(Some records)
#####

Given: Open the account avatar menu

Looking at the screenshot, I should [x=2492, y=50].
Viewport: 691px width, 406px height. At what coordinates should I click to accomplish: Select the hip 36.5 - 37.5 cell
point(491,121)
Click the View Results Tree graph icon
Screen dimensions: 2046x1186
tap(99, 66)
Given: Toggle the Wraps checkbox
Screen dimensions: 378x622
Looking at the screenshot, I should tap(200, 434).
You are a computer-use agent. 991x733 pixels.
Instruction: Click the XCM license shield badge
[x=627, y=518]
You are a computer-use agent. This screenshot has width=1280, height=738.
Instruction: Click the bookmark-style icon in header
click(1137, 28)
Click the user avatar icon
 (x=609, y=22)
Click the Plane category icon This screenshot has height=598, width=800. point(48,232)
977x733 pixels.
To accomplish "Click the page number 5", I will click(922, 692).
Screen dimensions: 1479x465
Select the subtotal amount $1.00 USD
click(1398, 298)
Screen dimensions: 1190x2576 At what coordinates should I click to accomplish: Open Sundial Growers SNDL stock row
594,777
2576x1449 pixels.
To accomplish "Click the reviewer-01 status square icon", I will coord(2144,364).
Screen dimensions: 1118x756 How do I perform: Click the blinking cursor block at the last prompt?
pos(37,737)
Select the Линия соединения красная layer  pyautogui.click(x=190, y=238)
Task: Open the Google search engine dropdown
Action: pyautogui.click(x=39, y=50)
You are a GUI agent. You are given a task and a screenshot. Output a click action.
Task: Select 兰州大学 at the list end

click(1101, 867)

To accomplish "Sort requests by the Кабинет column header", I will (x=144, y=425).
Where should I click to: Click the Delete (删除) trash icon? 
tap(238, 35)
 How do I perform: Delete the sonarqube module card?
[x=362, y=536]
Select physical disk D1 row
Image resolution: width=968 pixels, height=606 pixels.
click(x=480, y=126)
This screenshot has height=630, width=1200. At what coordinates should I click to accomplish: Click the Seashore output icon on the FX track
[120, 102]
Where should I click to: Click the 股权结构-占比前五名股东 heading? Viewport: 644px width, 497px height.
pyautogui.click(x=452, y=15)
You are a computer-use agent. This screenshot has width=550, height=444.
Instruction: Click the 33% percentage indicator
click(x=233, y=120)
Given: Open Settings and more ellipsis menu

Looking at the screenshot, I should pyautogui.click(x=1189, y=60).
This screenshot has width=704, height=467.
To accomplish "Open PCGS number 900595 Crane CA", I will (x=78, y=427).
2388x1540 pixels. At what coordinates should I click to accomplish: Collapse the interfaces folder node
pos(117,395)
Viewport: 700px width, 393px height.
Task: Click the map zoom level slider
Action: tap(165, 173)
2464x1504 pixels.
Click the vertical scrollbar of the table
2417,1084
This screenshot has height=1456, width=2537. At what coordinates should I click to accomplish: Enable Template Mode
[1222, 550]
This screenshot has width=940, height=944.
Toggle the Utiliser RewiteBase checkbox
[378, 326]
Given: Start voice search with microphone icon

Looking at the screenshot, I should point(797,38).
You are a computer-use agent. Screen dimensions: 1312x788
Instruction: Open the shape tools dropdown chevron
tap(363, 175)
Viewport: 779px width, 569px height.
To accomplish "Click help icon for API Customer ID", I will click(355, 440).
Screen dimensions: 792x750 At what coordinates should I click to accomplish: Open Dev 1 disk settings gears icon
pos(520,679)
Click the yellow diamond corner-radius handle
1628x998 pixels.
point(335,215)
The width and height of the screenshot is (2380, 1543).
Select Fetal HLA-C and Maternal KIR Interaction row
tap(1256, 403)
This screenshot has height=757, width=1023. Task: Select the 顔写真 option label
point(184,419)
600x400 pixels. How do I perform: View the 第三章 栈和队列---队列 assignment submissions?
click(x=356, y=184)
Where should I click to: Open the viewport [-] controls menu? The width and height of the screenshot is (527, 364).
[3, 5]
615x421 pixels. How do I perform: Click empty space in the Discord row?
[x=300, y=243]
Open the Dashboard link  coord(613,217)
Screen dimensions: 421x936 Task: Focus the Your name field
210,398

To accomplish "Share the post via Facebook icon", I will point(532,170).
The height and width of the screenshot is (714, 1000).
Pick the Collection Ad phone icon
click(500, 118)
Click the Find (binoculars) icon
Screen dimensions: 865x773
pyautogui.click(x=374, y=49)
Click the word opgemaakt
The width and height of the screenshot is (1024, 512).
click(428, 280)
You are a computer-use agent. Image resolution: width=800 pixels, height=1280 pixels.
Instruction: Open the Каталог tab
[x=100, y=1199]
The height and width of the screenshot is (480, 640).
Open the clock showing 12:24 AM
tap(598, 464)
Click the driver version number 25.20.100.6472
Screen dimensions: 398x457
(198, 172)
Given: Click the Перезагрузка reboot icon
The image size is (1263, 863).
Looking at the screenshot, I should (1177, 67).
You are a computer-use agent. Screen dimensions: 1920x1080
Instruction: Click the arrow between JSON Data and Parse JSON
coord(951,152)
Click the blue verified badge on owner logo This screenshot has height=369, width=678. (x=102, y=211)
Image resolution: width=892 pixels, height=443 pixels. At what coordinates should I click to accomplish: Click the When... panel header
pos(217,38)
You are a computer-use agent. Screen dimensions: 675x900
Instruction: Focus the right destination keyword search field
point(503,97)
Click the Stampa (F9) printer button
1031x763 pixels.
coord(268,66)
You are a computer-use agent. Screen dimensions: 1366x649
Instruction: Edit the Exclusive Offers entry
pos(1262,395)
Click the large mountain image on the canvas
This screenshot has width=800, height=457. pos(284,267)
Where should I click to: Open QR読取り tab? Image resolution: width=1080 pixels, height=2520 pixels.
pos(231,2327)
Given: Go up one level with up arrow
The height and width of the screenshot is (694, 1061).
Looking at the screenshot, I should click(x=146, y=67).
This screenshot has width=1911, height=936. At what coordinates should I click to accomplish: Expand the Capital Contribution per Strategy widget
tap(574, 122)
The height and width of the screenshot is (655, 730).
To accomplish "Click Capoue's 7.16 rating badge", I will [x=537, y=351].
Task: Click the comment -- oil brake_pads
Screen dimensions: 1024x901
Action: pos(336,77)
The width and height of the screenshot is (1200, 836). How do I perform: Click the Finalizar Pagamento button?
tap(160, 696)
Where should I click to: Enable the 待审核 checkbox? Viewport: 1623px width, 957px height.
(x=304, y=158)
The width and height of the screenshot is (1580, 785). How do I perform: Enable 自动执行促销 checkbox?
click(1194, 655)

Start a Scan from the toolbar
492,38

#####

* TASK BRIEF *
Count how many lines of the records above contain the string "header", matching case exactly, and reply with only that number.

* SOLUTION FOR THIS TASK *
3